Stacie Gladden Banks has worked in Arizona public education for 15 years with a decade of that time spent as a classroom teacher. She was driven by a desire to see all students succeed, and her favorite days in the classroom were always the ones where some complex idea suddenly crystallized for students and their minds were forever changed. That small, quiet moment when a student simply said "Oh, now I get it" was rewarding beyond description.
Stacie attended elementary and secondary schools in Buckeye, Arizona back when Buckeye was a small farming community. She was raised in an agricultural family in the west valley. After graduating high school, she moved to Tucson to attend the University of Arizona where she received a bachelor’s degree in political science. After college, Stacie worked with her father raising cattle in the far west valley. When her dad passed away, she lost her ambition to raise cattle, and she found herself at a crossroad. One day, a friend asked her to do a presentation on politics for high school students, and she realized that she loved teaching. She went back to school at Arizona State University to enroll in their post baccalaureate program for teacher certification.
As a teacher, Stacie taught economics, government, U.S. history, world history, and English. She was asked early in her career to develop common assessments for some of those classes. While the reasons for those assessments were solid, over time she witnessed what can happen when assessments are mishandled and information is used inappropriately. This led her to pursue a master’s degree in Secondary Education with a focus on measurement and evaluation. She used that knowledge to radically change the way she measured student success.
During her tenure as a teacher, Stacie worked with a wide variety of students. She started a class called Hands-on-History specifically designed for students who were at-risk of dropping out of high school. At the same time, she was teaching Advanced Placement classes for the most academically successful students. Each year she had special education students, English language learners, and students who were gifted. She spent many years advising her seniors on post-secondary decisions including whether to join the military, attend university/community college, or trade schools. She also developed curriculum designed to help students weigh the costs of college loans including the long-term financial impact.

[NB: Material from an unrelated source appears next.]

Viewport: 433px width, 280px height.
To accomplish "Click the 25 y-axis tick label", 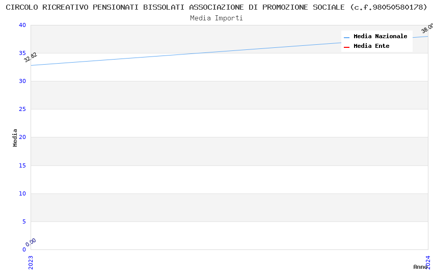I will (22, 109).
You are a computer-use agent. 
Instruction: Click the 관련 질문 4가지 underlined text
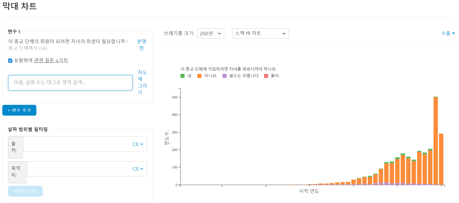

After leaving the classroom with the hope of making a broader impact, Stacie spent some time working with the Maricopa County Education Services Agency (MCESA) in the assessment department. She trained teachers on the use of data to make curricular decisions, and she also worked with subject matter experts to develop assessments. Currently, she consults with schools and programs on curriculum, assessments, and teacher training. Her hope is that she can lift some of the burden off schools so that they can focus on the joy and excitement of learning.
With her background and experience, Stacie has an insider’s knowledge of the real issues in public education. She knows the difference between standards and curriculum, and what it is really like in an overcrowded classroom. She knows when and where assessments should, and should not, be used. She knows that the end goal of education is not a score on some test. And, perhaps most importantly, she knows that providing a world class education to all the students in Arizona requires that we stop pointing fingers at each other and start working together as problem solvers.